Collected data
▽

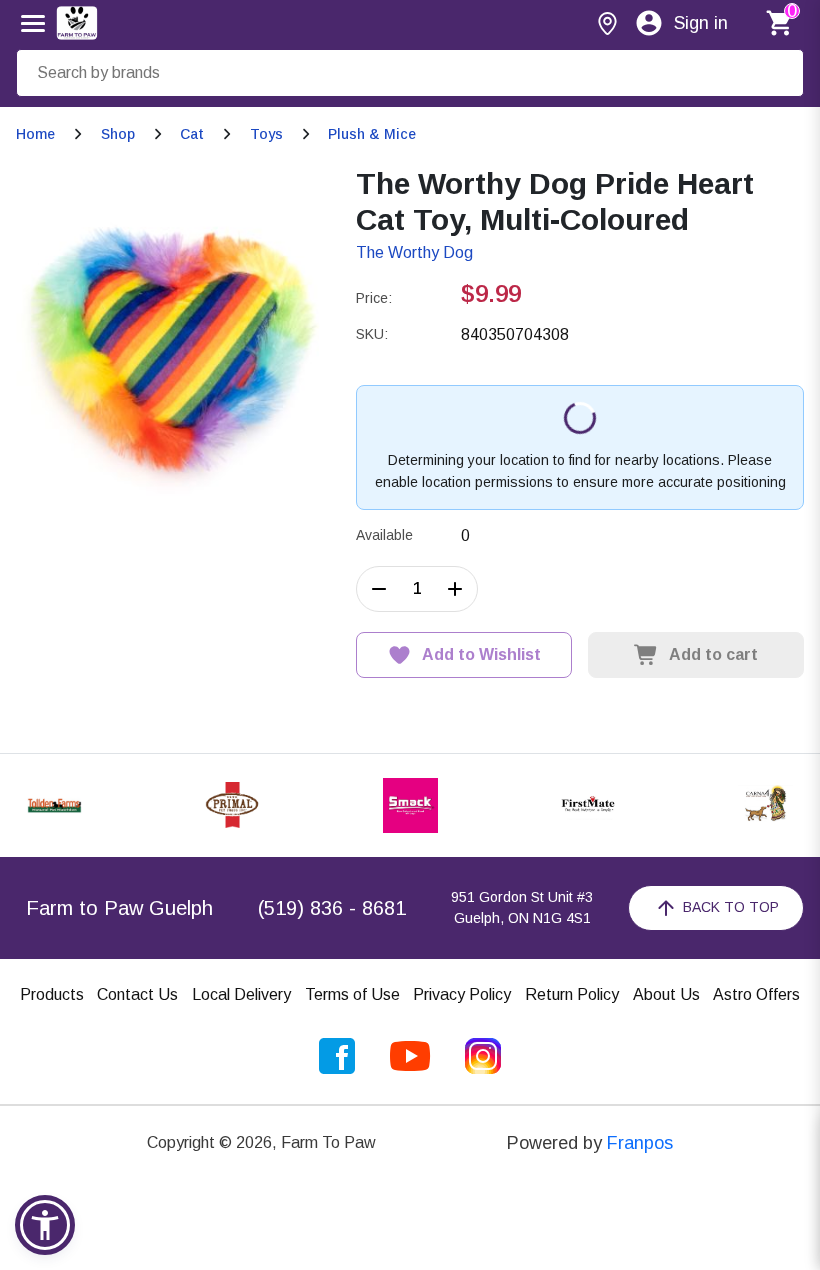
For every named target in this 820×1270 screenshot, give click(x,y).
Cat (192, 134)
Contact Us (137, 994)
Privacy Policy (462, 994)
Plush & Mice (372, 134)
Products (52, 994)
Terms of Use (352, 994)
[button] (45, 1225)
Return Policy (572, 994)
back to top (731, 907)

△

EXERCISE DETAILS: A word-for-word restatement of the lines running from the one with "Cat (192, 134)" to the last line of the records is the whole answer.

SOLUTION TO THIS PROBLEM:
Cat (192, 134)
Contact Us (137, 994)
Privacy Policy (462, 994)
Plush & Mice (372, 134)
Products (52, 994)
Terms of Use (352, 994)
[button] (45, 1225)
Return Policy (572, 994)
back to top (731, 907)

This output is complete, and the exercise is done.